> _SHORT TASK_: Count the lines in the rows below that contain the word "should", and reply with that number alone.

● ● ●

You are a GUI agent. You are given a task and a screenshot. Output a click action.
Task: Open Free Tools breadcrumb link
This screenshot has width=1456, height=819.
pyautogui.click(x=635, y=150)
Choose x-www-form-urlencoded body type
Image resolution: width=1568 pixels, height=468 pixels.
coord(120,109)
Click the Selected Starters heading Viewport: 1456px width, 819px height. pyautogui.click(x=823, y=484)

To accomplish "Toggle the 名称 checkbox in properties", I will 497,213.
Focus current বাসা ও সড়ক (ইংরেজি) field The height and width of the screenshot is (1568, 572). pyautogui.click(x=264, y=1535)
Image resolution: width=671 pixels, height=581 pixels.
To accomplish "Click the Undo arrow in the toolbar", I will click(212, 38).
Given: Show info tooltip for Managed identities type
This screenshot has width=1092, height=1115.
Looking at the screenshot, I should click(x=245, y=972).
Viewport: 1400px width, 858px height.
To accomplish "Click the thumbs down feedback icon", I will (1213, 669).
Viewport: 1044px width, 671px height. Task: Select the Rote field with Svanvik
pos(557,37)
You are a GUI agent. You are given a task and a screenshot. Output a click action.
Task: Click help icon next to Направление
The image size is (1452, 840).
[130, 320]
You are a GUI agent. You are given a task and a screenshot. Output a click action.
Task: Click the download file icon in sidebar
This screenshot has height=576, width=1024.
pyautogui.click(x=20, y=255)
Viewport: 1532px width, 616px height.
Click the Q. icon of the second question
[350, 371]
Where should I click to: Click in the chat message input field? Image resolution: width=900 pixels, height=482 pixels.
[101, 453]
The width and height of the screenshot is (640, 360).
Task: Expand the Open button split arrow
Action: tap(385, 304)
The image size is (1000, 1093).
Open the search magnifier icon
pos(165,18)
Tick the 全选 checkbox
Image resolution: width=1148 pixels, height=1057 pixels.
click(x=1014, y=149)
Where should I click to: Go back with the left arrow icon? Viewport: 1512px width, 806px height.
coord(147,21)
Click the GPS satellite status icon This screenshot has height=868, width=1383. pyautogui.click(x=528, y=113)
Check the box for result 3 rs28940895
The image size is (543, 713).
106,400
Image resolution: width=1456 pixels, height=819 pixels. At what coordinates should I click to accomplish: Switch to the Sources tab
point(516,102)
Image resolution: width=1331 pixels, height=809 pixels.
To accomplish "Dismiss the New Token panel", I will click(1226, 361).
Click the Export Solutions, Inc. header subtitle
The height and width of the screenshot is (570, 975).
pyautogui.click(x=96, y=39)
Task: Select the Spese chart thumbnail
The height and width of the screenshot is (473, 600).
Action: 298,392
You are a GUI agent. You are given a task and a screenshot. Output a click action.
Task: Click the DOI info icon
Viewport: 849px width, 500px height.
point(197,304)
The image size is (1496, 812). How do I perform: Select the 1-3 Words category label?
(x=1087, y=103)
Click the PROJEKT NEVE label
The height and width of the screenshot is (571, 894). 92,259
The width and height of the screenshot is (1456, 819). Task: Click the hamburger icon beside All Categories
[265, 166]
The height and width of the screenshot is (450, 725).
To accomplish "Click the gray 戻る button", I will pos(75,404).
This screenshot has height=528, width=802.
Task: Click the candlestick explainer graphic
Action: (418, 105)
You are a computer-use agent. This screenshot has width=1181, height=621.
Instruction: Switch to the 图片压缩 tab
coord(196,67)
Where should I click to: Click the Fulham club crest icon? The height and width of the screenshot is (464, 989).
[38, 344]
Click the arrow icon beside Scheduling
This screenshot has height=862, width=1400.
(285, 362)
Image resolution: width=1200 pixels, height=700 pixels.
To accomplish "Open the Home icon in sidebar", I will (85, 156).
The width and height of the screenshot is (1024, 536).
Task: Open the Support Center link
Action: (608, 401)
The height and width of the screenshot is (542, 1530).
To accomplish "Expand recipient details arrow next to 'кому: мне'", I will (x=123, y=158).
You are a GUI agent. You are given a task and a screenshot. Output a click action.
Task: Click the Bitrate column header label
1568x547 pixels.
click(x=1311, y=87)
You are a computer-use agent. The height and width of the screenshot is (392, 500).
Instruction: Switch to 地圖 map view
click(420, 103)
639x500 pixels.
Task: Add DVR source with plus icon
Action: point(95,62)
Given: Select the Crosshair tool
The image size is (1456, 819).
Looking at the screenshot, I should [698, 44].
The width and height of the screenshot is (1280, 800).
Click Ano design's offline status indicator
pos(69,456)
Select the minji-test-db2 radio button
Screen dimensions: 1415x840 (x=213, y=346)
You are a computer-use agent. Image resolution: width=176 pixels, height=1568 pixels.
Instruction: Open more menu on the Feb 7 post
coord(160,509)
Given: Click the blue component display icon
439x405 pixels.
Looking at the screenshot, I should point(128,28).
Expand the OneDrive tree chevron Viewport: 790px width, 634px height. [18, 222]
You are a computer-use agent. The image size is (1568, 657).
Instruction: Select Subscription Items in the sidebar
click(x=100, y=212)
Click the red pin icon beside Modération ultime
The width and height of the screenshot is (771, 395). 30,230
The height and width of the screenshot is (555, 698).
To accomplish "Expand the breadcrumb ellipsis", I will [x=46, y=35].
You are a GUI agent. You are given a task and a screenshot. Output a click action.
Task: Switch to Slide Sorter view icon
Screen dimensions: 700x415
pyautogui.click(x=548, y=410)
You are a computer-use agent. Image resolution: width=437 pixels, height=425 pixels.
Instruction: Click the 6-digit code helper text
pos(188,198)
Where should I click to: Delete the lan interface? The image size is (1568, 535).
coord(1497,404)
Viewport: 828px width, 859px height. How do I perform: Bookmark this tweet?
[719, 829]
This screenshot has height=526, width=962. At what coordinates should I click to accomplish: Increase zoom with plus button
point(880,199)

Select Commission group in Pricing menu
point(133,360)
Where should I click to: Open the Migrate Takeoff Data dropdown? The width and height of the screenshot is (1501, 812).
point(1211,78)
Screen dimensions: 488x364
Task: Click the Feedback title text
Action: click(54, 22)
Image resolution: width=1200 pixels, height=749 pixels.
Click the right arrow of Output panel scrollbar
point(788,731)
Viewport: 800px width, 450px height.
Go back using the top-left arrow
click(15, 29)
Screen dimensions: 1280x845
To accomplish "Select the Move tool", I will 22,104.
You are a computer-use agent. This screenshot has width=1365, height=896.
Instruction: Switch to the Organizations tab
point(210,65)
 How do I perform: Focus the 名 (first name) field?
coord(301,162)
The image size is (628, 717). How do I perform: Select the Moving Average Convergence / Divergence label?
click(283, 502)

● ● ●

> _ANSWER_: 10